Brain injury can have a very wide range of effects and will vary from one person to another depending on the exact nature of the brain injury and its severity. In many cases - the majority that lead to a need for cognitive therapy - there is a period of unconsciousness. This period allows natural healing processes to occur. However, as the person emerges from unconsciousness gentle stimulation and familiar voices become important.
As the person emerges from this period the longer term effects become obvious. It is difficult to predict how quickly or how much recovery can take place. Longer term effects can be physical, cognitive, emotional and behavioural.
The most common cognitive problems following a brain injury are certain types of memory impairments, concentration difficulties and issues with processing "incoming" information. Memory of events from the past may be preserved but the memory for recent events compromised.
Executive problems may be an issue. Parts of the brain have the function of planning, integrating an organising the day to day tasks of life. Damage to these parts of the brain can result in these so-called executive issues.
RehaCom and Traumatic Brain Injury
RehaCom has a number of procedures relevant to the cognitive rehabilitation of persons following such brain injuries. In Germany, computer-aided methods of supporting the therapist have been applied since the 1980's although it has not been adopted to the same extent in the UK. Part of the reason for this is that UK clinicians doubted that training with the software may not transfer into real world benefits fro the user. In Germany no one really questions now whether training with RehaCom carries over into functional recovery.
In common with many rehabilitation areas it is difficult to get clinical evidence in the manner that would be used with drug trials for instance. The brain injured group are not an homogeneous group so it is difficult to know who is going to do well with therapy and who will do less well. When large scale studies are difficult or impossible, researchers turn to a meta-analysis where, in simple terms, the aggregate effects of many smaller studies are considered.

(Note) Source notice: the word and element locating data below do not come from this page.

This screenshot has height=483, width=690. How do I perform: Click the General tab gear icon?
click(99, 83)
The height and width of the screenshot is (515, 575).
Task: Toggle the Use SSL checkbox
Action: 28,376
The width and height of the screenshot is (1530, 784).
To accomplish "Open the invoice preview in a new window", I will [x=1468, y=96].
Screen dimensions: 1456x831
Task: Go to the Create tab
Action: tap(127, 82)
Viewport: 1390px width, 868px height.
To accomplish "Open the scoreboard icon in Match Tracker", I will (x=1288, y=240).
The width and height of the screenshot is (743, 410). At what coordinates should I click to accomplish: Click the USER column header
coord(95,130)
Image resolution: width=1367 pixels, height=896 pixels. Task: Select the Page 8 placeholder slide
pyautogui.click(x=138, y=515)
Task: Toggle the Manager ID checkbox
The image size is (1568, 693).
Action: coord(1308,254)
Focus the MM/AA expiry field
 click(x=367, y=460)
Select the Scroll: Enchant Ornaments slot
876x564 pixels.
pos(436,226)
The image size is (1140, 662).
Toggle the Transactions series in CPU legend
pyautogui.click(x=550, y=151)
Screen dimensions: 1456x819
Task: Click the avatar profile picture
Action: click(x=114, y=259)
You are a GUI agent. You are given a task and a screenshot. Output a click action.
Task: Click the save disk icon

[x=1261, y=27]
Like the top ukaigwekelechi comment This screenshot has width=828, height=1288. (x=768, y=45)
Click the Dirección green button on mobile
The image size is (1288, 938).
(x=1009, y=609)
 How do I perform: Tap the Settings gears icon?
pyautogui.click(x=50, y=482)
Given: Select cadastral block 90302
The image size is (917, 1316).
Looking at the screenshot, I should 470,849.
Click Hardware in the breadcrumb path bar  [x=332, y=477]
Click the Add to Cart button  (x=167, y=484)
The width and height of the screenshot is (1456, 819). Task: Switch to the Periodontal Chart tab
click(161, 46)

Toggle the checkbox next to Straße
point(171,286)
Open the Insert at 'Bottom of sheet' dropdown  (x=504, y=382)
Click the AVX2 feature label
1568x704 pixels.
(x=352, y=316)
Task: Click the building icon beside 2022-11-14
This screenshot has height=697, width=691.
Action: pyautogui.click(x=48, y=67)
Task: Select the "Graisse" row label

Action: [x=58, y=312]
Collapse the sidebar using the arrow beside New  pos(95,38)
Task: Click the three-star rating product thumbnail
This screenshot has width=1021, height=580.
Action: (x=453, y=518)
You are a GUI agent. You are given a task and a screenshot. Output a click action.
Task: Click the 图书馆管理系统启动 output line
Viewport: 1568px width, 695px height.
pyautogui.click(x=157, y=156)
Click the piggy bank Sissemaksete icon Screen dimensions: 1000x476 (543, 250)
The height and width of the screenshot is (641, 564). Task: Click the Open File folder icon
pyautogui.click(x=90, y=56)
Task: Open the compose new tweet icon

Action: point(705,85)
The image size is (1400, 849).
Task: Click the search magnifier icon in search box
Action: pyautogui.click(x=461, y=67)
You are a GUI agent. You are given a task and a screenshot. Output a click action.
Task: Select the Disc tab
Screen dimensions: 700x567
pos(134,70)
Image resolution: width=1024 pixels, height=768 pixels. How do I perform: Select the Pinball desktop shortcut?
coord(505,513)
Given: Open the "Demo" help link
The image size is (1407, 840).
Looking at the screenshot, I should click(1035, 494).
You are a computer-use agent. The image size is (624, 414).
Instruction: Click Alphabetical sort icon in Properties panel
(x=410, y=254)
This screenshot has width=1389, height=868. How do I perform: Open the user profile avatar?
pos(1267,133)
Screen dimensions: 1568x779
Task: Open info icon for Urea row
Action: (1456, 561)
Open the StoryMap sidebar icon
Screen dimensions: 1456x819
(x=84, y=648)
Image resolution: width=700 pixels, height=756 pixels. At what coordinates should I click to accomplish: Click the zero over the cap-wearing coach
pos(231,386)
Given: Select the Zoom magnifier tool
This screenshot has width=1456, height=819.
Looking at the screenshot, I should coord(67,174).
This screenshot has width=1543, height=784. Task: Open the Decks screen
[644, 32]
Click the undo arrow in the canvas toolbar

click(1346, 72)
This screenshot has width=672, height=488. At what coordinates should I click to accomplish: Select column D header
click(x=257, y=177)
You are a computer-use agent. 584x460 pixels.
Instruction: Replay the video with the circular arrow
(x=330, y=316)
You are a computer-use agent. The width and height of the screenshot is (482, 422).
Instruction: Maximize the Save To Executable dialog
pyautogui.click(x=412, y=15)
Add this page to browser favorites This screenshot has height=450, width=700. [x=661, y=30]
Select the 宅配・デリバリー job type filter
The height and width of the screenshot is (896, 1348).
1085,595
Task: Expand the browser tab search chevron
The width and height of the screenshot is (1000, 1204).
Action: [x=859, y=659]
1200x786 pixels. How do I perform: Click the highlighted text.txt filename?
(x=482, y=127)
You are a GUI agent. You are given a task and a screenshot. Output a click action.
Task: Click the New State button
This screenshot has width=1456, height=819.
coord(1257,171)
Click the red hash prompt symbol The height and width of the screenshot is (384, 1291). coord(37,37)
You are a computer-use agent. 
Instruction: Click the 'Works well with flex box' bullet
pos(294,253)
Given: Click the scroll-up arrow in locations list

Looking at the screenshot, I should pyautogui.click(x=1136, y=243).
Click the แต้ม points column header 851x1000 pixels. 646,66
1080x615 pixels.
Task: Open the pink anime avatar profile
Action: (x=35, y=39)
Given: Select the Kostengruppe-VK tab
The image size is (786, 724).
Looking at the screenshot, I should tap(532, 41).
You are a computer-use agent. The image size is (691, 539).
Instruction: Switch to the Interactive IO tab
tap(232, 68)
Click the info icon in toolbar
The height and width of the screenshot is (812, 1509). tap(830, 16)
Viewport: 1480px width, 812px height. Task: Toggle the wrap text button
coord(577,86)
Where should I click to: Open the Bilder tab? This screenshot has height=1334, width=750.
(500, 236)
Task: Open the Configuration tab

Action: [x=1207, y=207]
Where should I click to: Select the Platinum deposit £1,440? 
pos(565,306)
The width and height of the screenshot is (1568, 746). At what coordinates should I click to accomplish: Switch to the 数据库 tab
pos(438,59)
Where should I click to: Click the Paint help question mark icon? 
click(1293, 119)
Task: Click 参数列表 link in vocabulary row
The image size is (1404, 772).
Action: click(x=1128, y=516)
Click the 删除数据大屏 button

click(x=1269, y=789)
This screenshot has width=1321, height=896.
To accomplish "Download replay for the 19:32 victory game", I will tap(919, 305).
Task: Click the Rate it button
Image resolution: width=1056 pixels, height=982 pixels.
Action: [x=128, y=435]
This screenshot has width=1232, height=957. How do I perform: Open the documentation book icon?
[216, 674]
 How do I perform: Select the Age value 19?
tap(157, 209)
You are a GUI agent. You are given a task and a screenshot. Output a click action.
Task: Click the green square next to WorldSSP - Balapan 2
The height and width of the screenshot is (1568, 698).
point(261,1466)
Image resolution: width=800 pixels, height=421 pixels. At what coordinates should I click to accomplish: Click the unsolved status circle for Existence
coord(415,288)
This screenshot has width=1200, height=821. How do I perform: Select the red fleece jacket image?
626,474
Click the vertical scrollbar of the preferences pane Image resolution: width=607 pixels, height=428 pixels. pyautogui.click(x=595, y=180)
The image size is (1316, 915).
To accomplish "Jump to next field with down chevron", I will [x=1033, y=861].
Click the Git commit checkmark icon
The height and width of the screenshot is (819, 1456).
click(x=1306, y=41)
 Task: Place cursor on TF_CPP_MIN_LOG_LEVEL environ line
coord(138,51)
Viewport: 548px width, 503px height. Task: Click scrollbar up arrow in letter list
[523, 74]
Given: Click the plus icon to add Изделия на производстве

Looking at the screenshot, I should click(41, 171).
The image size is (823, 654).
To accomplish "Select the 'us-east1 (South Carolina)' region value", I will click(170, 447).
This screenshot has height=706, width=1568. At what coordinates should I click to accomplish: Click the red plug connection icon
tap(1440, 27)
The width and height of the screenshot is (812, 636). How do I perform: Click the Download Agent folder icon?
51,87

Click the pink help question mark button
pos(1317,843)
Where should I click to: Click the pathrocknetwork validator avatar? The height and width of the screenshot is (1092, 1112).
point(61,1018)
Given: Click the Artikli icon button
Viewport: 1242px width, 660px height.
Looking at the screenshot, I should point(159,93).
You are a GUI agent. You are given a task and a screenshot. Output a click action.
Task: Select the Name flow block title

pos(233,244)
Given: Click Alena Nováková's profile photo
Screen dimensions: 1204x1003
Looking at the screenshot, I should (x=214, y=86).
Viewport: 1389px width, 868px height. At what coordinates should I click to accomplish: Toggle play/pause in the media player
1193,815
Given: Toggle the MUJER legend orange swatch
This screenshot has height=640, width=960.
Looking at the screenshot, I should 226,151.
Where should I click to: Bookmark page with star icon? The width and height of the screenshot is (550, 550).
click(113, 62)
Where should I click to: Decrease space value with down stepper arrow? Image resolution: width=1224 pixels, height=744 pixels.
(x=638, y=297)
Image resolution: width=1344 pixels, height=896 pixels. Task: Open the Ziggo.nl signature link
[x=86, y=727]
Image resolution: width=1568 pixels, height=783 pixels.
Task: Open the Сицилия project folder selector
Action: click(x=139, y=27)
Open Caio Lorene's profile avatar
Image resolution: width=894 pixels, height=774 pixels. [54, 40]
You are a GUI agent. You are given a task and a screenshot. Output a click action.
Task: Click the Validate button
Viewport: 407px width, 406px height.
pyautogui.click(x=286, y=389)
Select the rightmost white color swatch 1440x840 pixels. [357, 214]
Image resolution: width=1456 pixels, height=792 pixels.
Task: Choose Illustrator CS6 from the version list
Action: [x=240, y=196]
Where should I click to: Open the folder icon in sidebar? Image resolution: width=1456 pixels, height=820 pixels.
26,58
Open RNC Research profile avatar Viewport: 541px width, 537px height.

in Germany a meta-analysis of the literature did provide good evidence and therefore support for computer based cognitive rehabilitation.
" " See articles in: Neurologie und Rehabilitation 2010 (Issue 2)
" " and earlier by Cicerone et al, Arch Phys Med Rehabil Vol 86, 2005 and Vol 81, Dec 2000
In terms of when to use RehaCom the belief is that the sooner cognitive rehabilitation begins the better. Whilst there is not strong evidence that this is necessary, it is backed by clinical consensus and there appears to be no “down-side” to early intervention.
An assessment process is very important to determine what cognitive deficits and other issues there might be. Typically there may be a range of deficits and other issues such as behavioural problems or depression to deal with. The therapist must look at the broad issues faced by the patient and decide if and when rehacom would be useful. For example, depression might be a reason to delay using RehaCom - dealing with depression might be a priority compared with cognitive deficits.
In practice, the prevailing view is that training needs to be SPECIFIC, FREQUENT and INTENSIVE. Of course, training depends on what patients are capable of doing; but 3 times per week would not be considered enough.